• [Work required]: In the listing below, find every line containing "target" and copy it out.

• [Material for this exercise]:
■ ■ ■
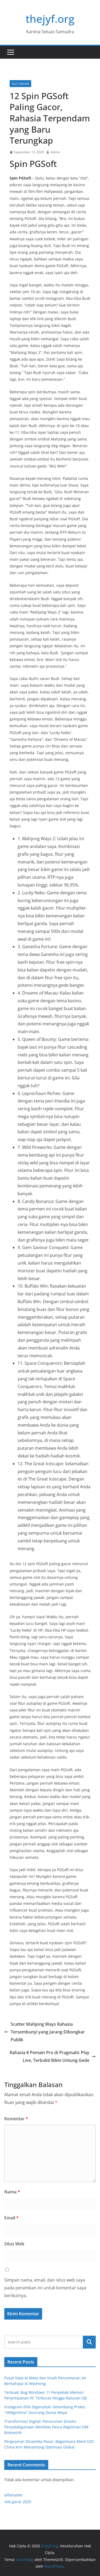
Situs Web (14, 2244)
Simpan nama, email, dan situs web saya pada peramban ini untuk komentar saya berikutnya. (45, 2287)
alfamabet (13, 2495)
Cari (89, 2342)
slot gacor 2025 (17, 2501)
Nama (12, 2192)
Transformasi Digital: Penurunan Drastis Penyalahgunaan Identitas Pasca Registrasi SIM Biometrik (46, 2427)
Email (11, 2218)
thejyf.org (50, 18)
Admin (55, 152)
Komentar (16, 2119)
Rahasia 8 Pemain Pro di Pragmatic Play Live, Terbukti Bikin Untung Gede (49, 2056)
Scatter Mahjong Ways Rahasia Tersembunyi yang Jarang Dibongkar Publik (48, 2032)
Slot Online (20, 83)
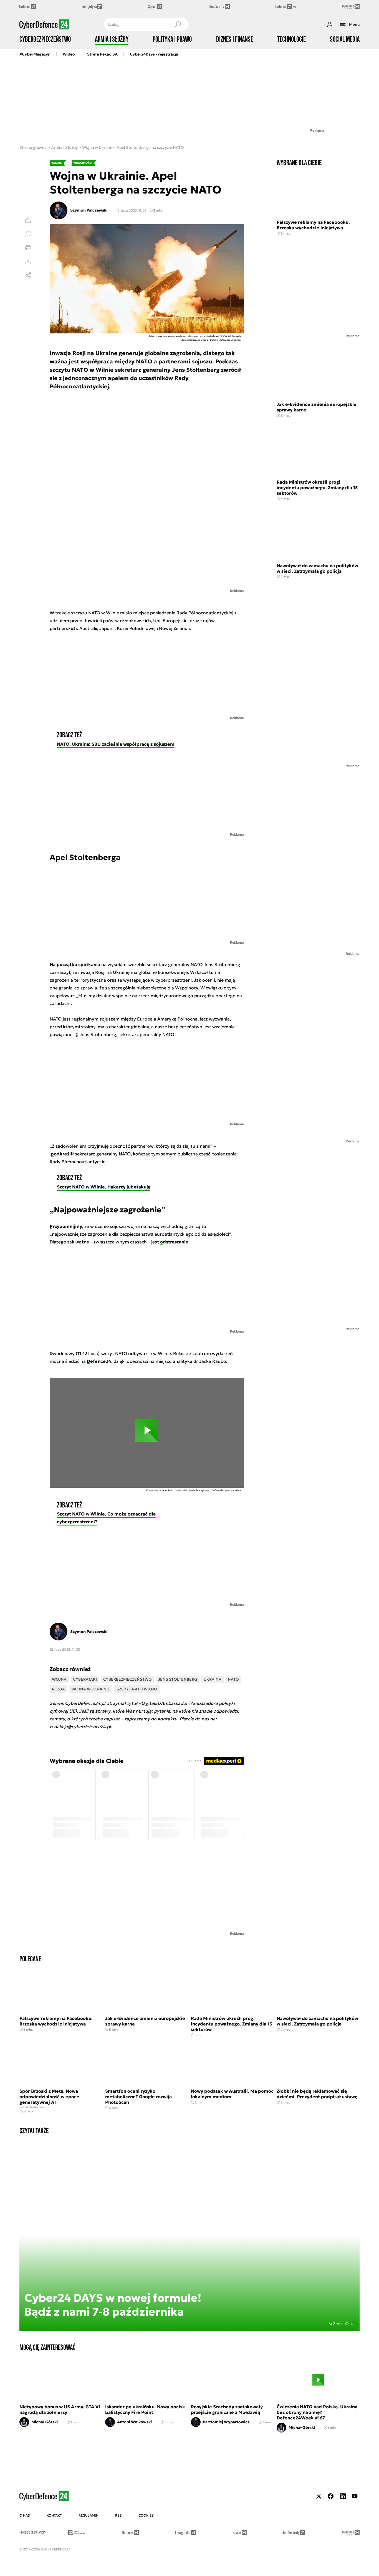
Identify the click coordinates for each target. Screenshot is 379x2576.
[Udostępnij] (28, 275)
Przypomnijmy (66, 1226)
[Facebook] (331, 2496)
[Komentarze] (28, 233)
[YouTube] (355, 2496)
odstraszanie (174, 1242)
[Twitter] (319, 2496)
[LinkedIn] (343, 2496)
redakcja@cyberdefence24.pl (80, 1726)
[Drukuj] (28, 247)
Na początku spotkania (75, 964)
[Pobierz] (28, 261)
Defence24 (99, 1361)
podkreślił (62, 1154)
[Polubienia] (28, 220)
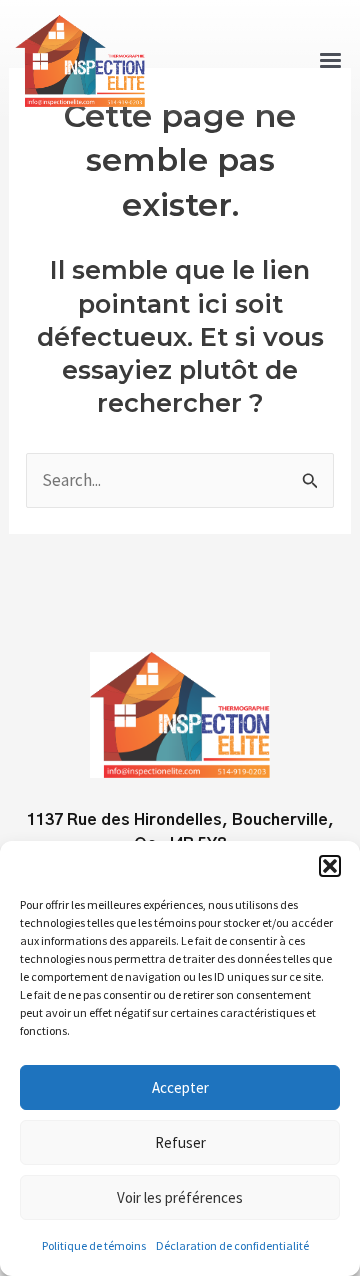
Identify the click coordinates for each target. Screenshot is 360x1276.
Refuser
■ ■ ■
• [Answer for this exercise]:
Identify the click coordinates for each target. Screenshot is 379x2576.
Identify the click coordinates for each target. Screenshot is 360x1276.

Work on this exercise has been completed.